My mouth drops open in astonishment as the wood knits itself back together, the crack disappearing beneath my palm. And then it’s gone.

Fucking gone.

I blink, removing my hand from the door. Where there was a long gouge in the wood, it’s now smooth and glossy like the rest of the door. I clear my throat, trying to understand. Did I use my black magic to fix this door?

A bell hangs over the door to let the workers know when someone is entering. It jingles now, clanging loudly.

And I understand what it means. The coffee shop is thanking me.

“Holy shit,” I mutter. I can feel the coffee shop. I sense her relief at having the crack fixed. It was bugging her like a toothache.

I’m sure I look confused as I enter Higher Grounds, but other than a few waves and nods as I enter, nobody gives me a funny look. When I step up to the counter, Pietro, one of the two vampire owners, beams at me.

“Ah, Miss Morgan, lovely as always. What can I get for you?” He rolls the R in my name, and it always makes me chuckle. Wren’s name is about fifty-two syllables long when he says it.

I lean over the counter, giving him a conspiratorial look. “I could use your help, Pietro. If I wanted to, say, woo a vampire, what’s something special I could do?”

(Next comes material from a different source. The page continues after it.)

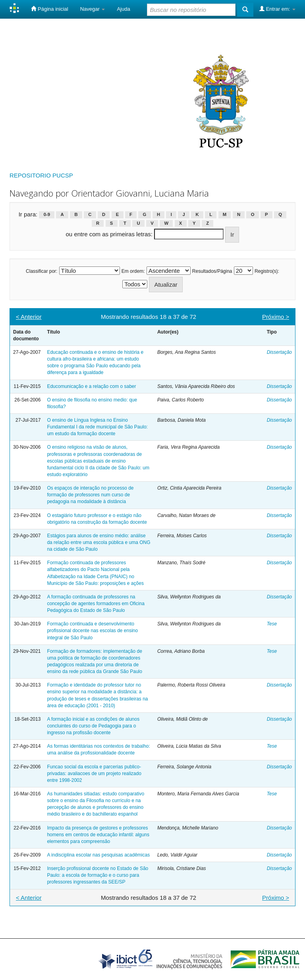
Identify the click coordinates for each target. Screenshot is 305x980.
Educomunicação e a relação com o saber (91, 386)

His eyes flash white for a moment, fangs elongating. He shakes his head and leans against the wall behind the checkout station. “My apologies, Morgan, that was an inappropriate response on my part.”

I gesture at his mouth. “The teeth?”

“And the eyes,” he says. “You have not seen the Keeper do this?” He stares at me, and his eyes flash white and stay white.

“Holy shit,” I bark. “What the hell is going on?”

The white disappears, and he smiles at me. “Vampires have a second eyelid much like a shark. It covers our eyes when we wish to bite something…or someone,” he tacks on with a wishful look. “It is considered rude to do so to another vampire’s mate.”

“I can overlook it,” I say gently. “Can you give me any insight?”

“Of course,” he croons, rolling that R again.

He grabs at his necklace, pulling it over his head and laying it on the counter between us. “This is a ziol. Gifting one of these to your mate is an ancient vampiric tradition. Vampires commonly mate between species, and bloodletting is a favorite gift of ours. For mates who do not have the ability to puncture their own skin, the ziol is a way to release the blood so we may drink it.”

He pushes the necklace across the counter toward me. “You may borrow this ziol from me for a time.” His tone goes bitter. “I don’t see myself needing it anytime soon.”

I grab the necklace to get a good look. The chain appears to be a thick golden strand with a chunky cross dangling from it, its surface inlaid with jewels of every possible shade of red.

Pietro strokes the surface. “Red for blood, as you might imagine. We vampires adore symbolism.” He shoots me a wink as I admire the beautiful pendant. His fingers move deftly, pointing at each corner. “There is a button on the back. If you press it, the corners become sharp edges you can puncture yourself with. Try it.”

I rub at the back, feeling a small button. Careful not to hold the cross by the edge, I depress the raised surface. Four sharp points slide slowly out of the cross’s four sections.

“And that’s the gist of it,” Pietro says happily.

I smile up at him. “Thank you so much, Pietro.”

He crosses his arms and gives me a big grin. “Let me make you his favorite drink. If you were to, say, puncture your finger and drip a few drops into it, he would, hmm”—he waves his hand around as if looking for the right words—“lose his mind.”

I chuckle and press the button, admiring how the points sink back into the pendant’s edges like they were never there.

Pietro turns and reaches into a refrigerator, bringing out a giant glass jar of milky liquid. I’d guess it’s some kind of milk, but it seems almost viscous, sloshing slowly around the jar.